Opening Reception of Marco Mazzoni “Dear Collapse”, Atsuko Goto “The Silence of Idols”, and Alvaro Naddeo “Discarded”

We’d like to thank everyone who came to the opening reception of Marco Mazzoni “Dear Collapse”, Atsuko Goto “The Silence of Idols”, and Alvaro Naddeo “Discarded”. In the installation space of the main room, a video of Marco Mazzoni’s moleskin notebook played while those in attendance perused the breathtaking new work. Atsuko Goto’s haunting images drew people closer to inspect the hypnotizing eyes within her work, while Alvaro Naddeo’s detailed compositions challenged viewers to question their own observations of the world.

All three exhibition are on view now through March 25th.

Coming In March – Atsuko Goto’s ‘The Silence of Idols’

Atsuko Goto
The Silence of Idols
March 4, 2017 – March 25, 2017

Concurrently on view in the Thinkspace project room are new works by emerging Japanese artist Atsuko Goto; The Silence of Idols is the artist’s first solo project with the gallery. A graduate of the Tokyo University of the Arts, Goto also studied at the National School of Fine Arts in Paris.

The artist creates beautifully melancholic images of delicate figures cloaked and merged with natural elements, everything from flowers and butterflies to insects, birds, and fish. Her muted palette is as ghostly as haze, achieved through the unique application of diluted pigments made from semi-precious lapis lazuli, ink, and gum arabic applied to cotton.

Inspired by Japanese Shinto and the belief that nature is animated by divinity and sacred spirits harbored in every living and inanimate thing, Goto creates imagery that conveys this feeling of profuse life force and intangible mystery, offset by a darker suggestion of mourning and lament.
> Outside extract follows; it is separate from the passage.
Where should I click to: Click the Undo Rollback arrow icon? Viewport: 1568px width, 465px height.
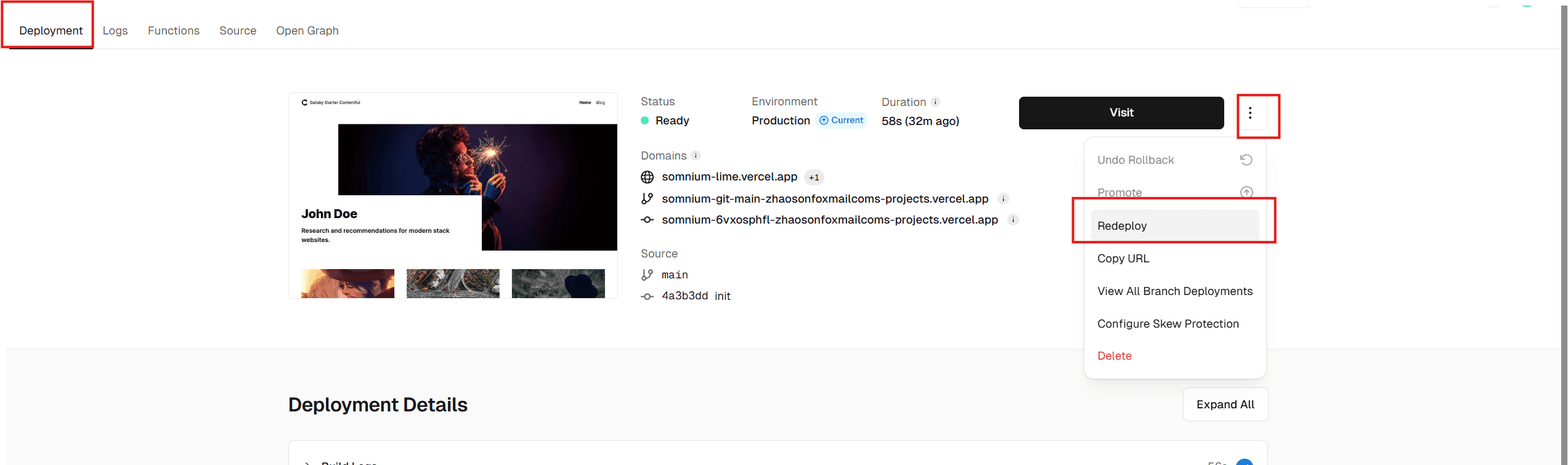[x=1246, y=160]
Quietly meditative, her works exude a dreamlike calm and resignation despite their abundance of detail and the density of her compositions. Silence and forlorn composure define this existence of the preternatural.

Fragile in their tempered darkness, the works are subtle and near translucent – like the unknown light and strange optics of an otherworldly plane where everything is unsubstantial. A feeling of entrapment and isolation persists, however, in the quietude. Like hauntings from the subconscious, the paintings feel like faded dreams, surreal distortions bordering on the ominous. Unsettling, the muted beauty of these diaphanous idols loom, uncannily caught in a thin veil between worlds.